Okoye, who also holds the traditional title Ozo Amamaife Chukwu I of Isuokoma Kingdom, made his comments on the sidelines of the event. "Our strength as a nation lies in our diversity, not in our differences," he said. He went further, framing his own position as a bridge-builder between faiths. "I remain committed to the peaceful coexistence of Christians and Muslims in Northern Nigeria and across our nation," he said. "We all have a shared responsibility to build bridges of understanding rather than walls of division."

Those lines will be familiar to anyone who has followed Nigerian campaign rhetoric before a national vote. Religion has shaped nearly every presidential contest since the country's return to democracy in 1999, and the 2023 election was no exception. Tinubu, a Muslim from the southwest, ran with a Muslim running mate, Kashim Shettima, a pairing critics said broke with the country's informal practice of religious balance on a presidential ticket. That decision drew criticism from Christian groups at the time, including from the Christian Association of Nigeria. Okoye's remarks appear pitched, at least in part, at soothing that lingering grievance ahead of 2027.

Okoye did not stop at religion. "Nigeria is the only country we have," he said. "Let us live as brothers and sisters, respecting one another's faith and working together for the peace, unity and progress of our beloved nation." He added that he expects a shift in how Nigerians evaluate candidates. "I believe that the day will come when Nigerians will no longer judge one another by religion but by character, competence and commitment to national development."

What the campaign group says it wants

Beyond the rhetoric on unity, Okoye used the interview to describe the group's operational priorities. He said the campaign group intends to deepen its ties with Nigerians living abroad as part of a wider diaspora engagement push, though he did not specify which countries or communities the group is targeting, or what form that outreach will take.
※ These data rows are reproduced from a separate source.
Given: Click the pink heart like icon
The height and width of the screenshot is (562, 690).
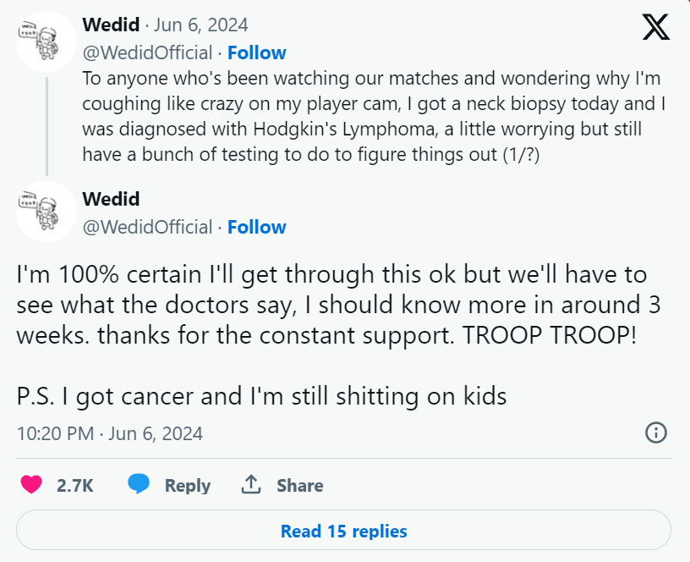Looking at the screenshot, I should 31,485.
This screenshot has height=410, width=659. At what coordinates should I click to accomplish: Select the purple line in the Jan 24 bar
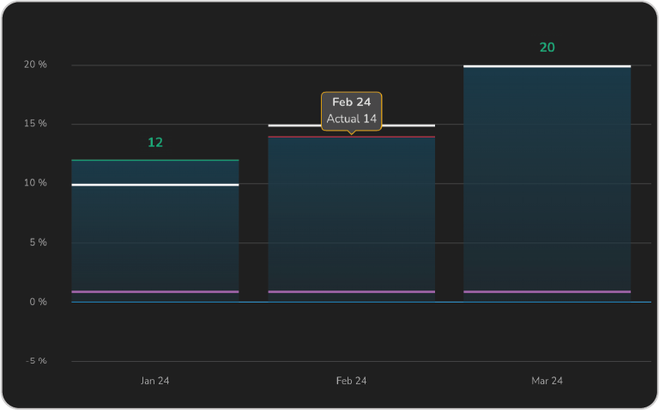(x=155, y=291)
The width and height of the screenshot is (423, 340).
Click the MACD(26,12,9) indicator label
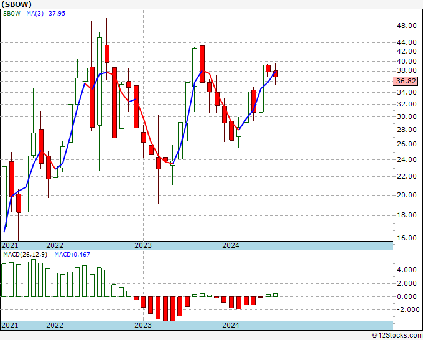(x=25, y=255)
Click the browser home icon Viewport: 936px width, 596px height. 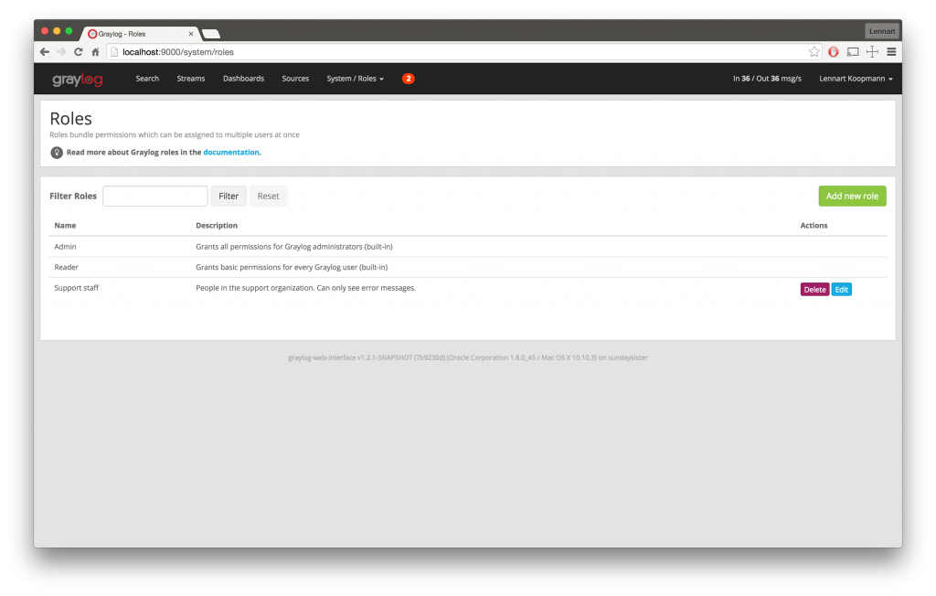[95, 52]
He said the group will otherwise rely on what he called peaceful civic participation and grassroots engagement to build support nationwide.
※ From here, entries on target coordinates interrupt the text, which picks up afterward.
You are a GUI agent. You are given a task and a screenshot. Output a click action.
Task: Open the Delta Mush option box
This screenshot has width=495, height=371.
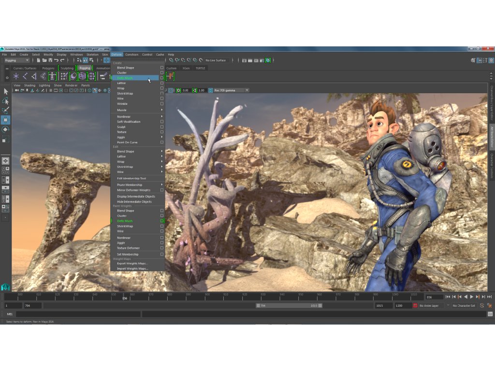[162, 78]
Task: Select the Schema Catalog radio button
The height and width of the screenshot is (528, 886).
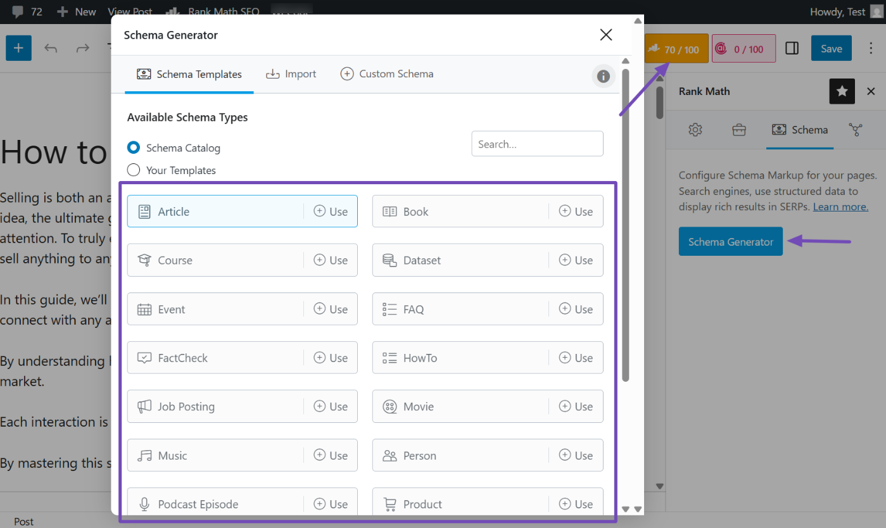Action: (x=134, y=148)
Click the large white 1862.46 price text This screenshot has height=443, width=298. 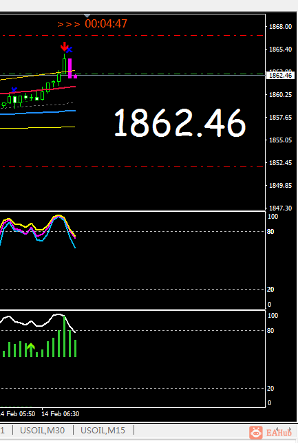point(180,123)
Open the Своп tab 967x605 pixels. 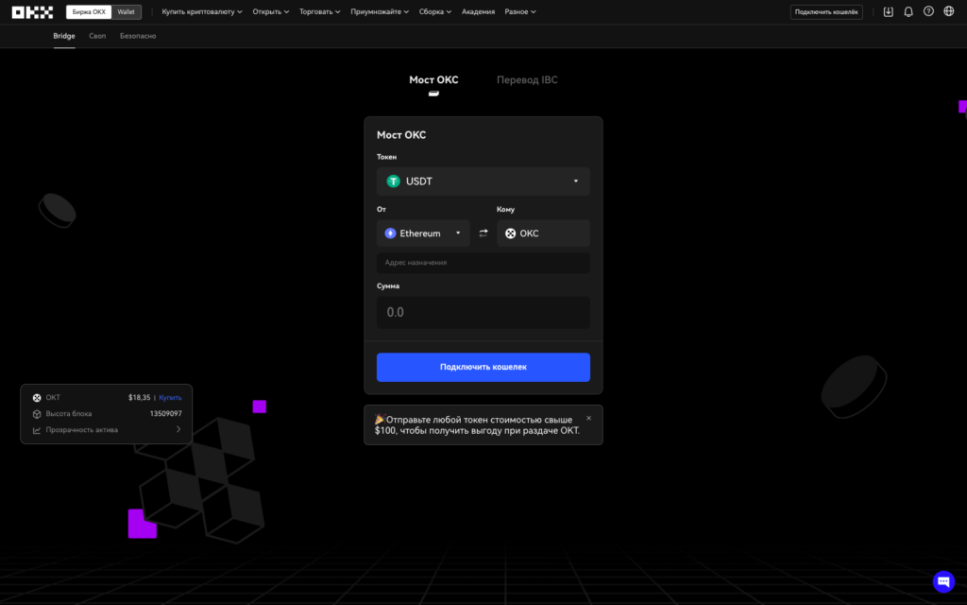(x=97, y=36)
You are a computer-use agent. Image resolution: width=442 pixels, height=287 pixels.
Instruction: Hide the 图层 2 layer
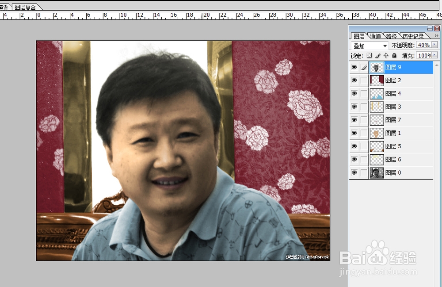[354, 80]
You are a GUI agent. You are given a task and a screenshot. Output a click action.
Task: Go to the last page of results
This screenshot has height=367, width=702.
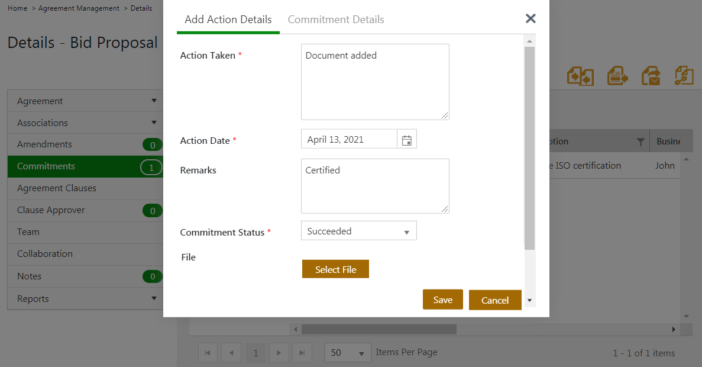[x=302, y=353]
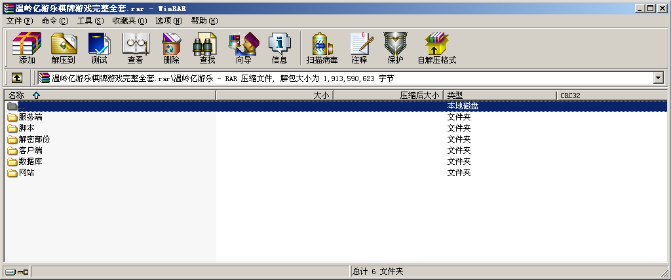The width and height of the screenshot is (671, 280).
Task: Click the 添加 (Add) toolbar icon
Action: point(27,48)
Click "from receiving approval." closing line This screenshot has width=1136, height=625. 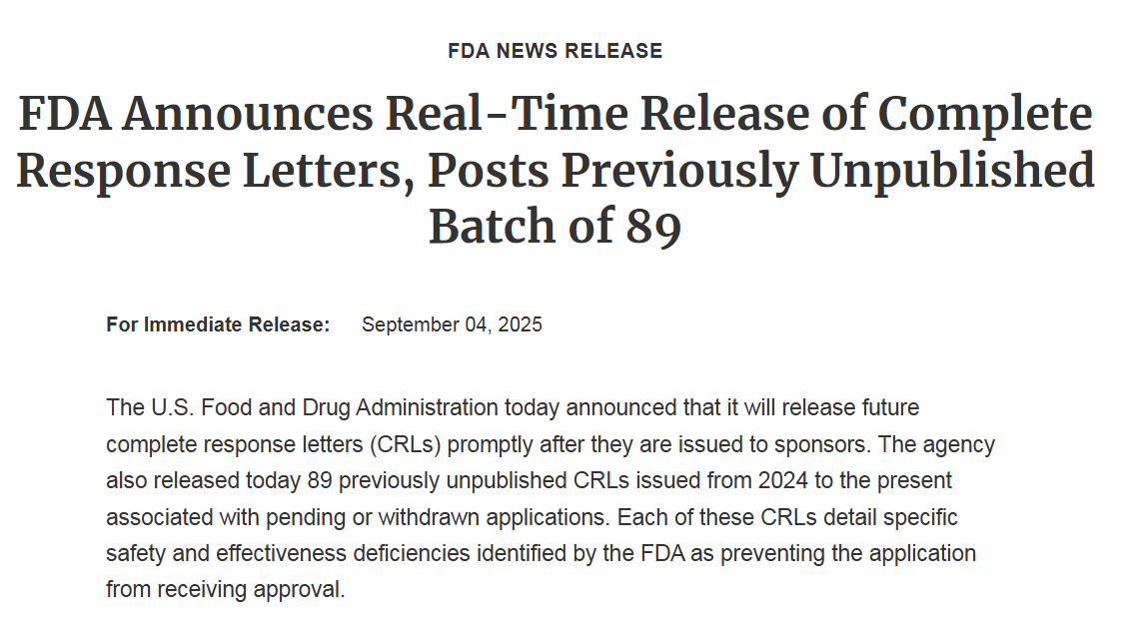[225, 589]
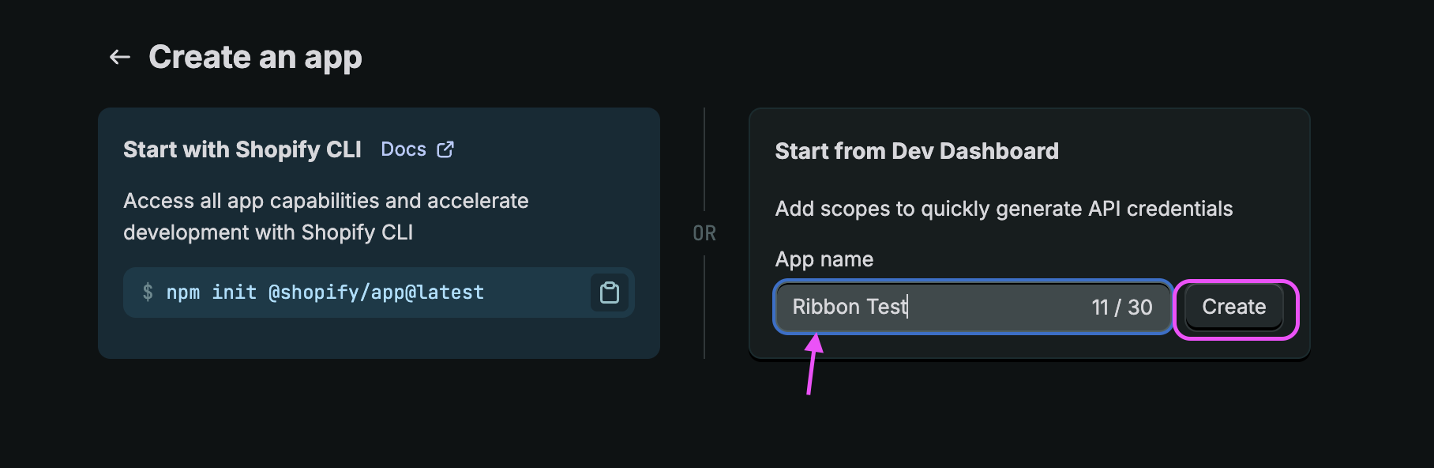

That grassroots language was echoed by other speakers at the Abuja event, who called on members to intensify mobilization efforts down to the ward level. It's a level of organizational detail campaign groups typically only reach when they expect a competitive race. No membership figures, budget, or funding sources for the campaign group were disclosed at the event, based on the account provided.
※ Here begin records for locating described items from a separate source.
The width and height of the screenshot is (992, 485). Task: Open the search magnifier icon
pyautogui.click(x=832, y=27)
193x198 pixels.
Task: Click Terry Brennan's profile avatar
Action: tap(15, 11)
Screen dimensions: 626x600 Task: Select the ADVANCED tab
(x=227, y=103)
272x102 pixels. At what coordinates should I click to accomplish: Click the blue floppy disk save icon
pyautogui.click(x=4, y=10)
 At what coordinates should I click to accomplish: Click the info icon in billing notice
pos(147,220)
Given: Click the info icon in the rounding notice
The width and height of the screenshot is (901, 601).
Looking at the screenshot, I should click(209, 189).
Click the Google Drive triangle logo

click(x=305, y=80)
Praise for Tinubu's record, with caveats

Attendees at the event credited the Tinubu administration with economic reforms, infrastructure projects, education initiatives, and security measures. They also acknowledged, in the same breath, that some of those reforms "require patience and sacrifice," an implicit nod to the economic pain that has followed Tinubu's 2023 removal of a longstanding fuel subsidy and the naira's subsequent devaluation. Both moves triggered sharp increases in the cost of living, findings that independent economists and Nigerian civil society groups have documented repeatedly since 2023. The event's attendees, according to the account, framed that hardship as a temporary cost of a longer-term fix. That framing is standard for an endorsement event organized by the president's own supporters. It's not an independent assessment.

Women leaders at the event pressed for greater representation in governance and urged Nigerian women to take a more active role in politics and community leadership. Traditional rulers who spoke called for peace and unity as, in their words, "essential pillars for sustainable development." The event closed with the introduction of the group's National Executive Council members, a vote of thanks, and a group photograph, a routine sequence for Nigerian political endorsement events of this kind.

What's still unclear

The campaign group says similar mobilization events are coming to the South-South, South-East, South-West, North-Central, North-East, and North-West zones, but it has not released dates, venues, or a timeline for that rollout. It also has not disclosed how it is funded, how many members it claims nationwide, or how the diaspora engagement strategy Okoye described will actually operate. Nigeria's Independent National Electoral Commission has not yet published a formal calendar for the 2027 general election, meaning the exact timing against which this mobilization campaign is racing remains, for now, undetermined.